◆ What is being asked:
The answer must be every line of the records below that contains the word "agent", copied out.

[Pixel coordinate grounding data]

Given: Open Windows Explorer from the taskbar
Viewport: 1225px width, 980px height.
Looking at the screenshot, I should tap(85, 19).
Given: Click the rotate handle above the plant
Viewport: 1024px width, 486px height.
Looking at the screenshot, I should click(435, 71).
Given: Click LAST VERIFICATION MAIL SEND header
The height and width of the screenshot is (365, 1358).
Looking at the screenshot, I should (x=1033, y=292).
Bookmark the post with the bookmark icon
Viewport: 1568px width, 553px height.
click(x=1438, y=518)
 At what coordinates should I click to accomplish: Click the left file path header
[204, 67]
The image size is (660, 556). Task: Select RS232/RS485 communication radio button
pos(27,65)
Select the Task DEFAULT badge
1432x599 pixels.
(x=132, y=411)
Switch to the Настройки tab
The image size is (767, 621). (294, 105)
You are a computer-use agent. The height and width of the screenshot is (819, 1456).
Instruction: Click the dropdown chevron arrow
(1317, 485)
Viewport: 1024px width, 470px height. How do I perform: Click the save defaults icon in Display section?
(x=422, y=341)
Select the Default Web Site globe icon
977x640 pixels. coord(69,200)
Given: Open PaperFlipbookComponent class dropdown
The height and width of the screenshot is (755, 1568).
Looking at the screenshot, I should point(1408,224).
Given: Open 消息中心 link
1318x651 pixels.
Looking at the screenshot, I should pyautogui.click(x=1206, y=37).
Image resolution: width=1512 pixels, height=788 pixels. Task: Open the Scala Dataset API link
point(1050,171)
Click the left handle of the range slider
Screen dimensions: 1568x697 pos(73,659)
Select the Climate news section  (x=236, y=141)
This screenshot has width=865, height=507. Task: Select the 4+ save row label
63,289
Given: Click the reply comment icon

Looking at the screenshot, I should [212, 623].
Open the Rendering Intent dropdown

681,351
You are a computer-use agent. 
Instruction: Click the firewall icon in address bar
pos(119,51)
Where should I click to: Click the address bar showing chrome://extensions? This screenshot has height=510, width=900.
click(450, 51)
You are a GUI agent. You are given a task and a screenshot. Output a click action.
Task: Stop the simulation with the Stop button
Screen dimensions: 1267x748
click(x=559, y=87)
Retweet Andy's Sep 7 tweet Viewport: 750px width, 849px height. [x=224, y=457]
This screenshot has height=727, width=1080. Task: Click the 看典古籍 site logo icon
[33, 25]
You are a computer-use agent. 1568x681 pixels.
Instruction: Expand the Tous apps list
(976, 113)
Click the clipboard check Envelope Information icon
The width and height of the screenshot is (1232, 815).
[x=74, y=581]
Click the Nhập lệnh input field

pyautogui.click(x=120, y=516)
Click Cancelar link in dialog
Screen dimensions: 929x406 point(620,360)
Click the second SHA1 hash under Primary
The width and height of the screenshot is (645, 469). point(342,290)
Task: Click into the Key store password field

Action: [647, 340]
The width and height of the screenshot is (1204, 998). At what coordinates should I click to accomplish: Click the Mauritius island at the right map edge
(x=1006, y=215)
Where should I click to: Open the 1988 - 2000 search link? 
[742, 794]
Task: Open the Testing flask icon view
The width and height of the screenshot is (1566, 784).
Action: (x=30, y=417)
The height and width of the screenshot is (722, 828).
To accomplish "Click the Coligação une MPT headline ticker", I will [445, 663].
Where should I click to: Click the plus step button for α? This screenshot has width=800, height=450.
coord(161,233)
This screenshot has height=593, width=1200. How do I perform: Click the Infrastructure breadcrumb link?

◆ Your solution:
You are a computer-use agent. The height and width of the screenshot is (819, 1456).
You are a computer-use agent. 
You are a GUI agent. You are given a task and a screenshot. Output a click action.
You are a computer-use agent. 1568x681 pixels.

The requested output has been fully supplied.